I picked up this novel in an airport after having seen on TV during the 1970s the movie adaptation of "The Blue Max", which impressed me a lot.
The novel is centered on Bruno Stachel, a young man of humble origins (his father worked in a modest hotel in the Black Forest), who had transferred from the infantry to the Imperial German Air Service. As a newly minted fighter pilot, he arrives at a Jasta (fighter squadron) situated not far from the Front. It is early 1918, several weeks before Germany would embark on a series of offensives to win the war before the Americans could arrive in strength and help ensure an Allied victory. Stachel is a bit ill-at-ease for he is the new guy at the Jasta, the greenhorn. So he puts up a brave front with his comrades. He wants so much to be the hero and join the pantheon of the great German aces (e.g., Boelcke, Immelmann, and Manfred von Richthofen aka The Red Baron) by earning Imperial Germany's highest award for bravery: the Order Pour le Mérite. Better known as the Blue Max.
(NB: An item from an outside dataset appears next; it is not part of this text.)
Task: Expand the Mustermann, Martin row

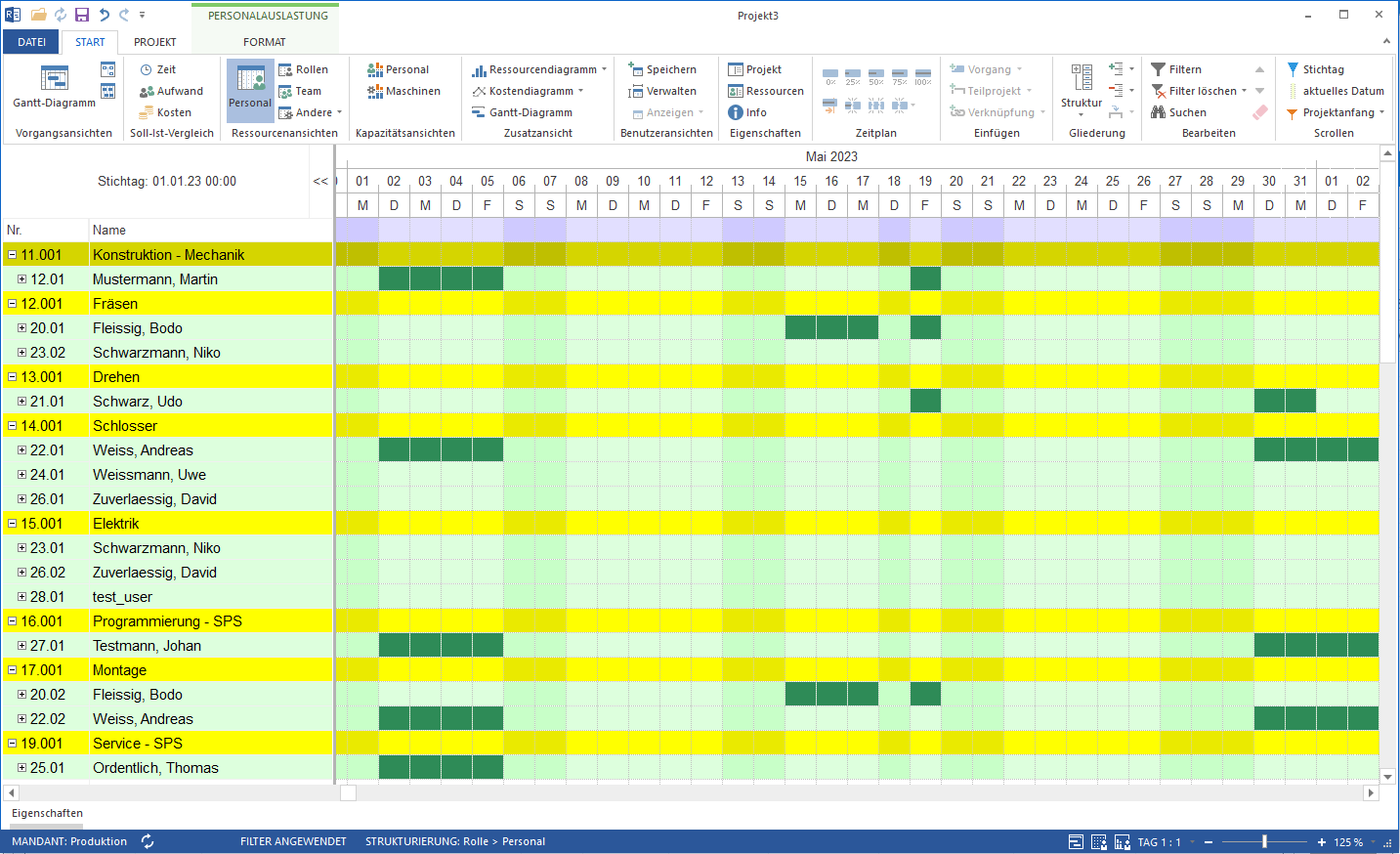Action: (x=21, y=279)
But in order to earn the Blue Max -- not an easy feat --- a fighter pilot has to earn his mettle through the crucible of air combat by shooting down a significant number of enemy aircraft. Stachel is on a steep learning curve and has to prove himself. So, his commander, Hauptmann Heidemann (himself a holder of the Blue Max) assigns him a Pfalz DIII, which though graceful in appearance, is one of the unit's cast offs, a marked contrast to the standard Albatros and Fokker Triplane fighters with which the majority of the Jasta is equipped.
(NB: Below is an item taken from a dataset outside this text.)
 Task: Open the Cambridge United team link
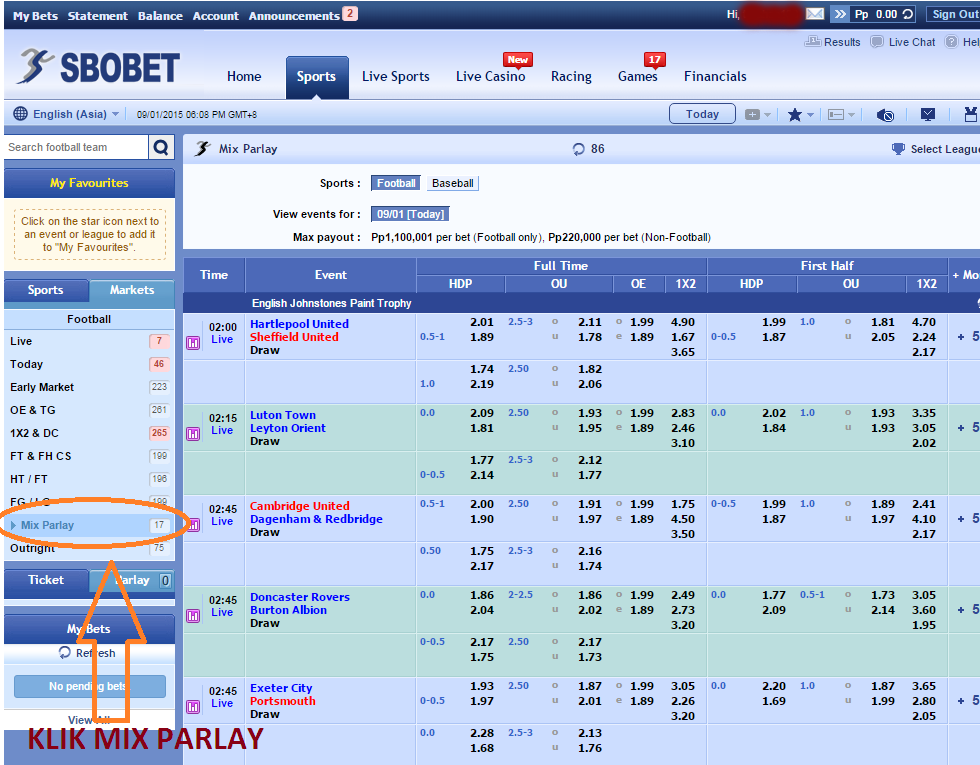pyautogui.click(x=299, y=506)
As the novel progresses, the reader experiences the ups and downs of life at the Front (with some views of life back in Germany), as well as Stachel's burning ambition to be the best fighter pilot in the Jasta. It is an ambition that alienates Stachel from many of his comrades, who resent his growing arrogance as he grows in experience and skill as a combat pilot.
This is a novel that I -- as a student of World War I air combat -- thoroughly enjoyed reading. It's packed with adventure, excitement, raw human emotions, and tragedy. And it's well-written. HIGHLY RECOMMENDED.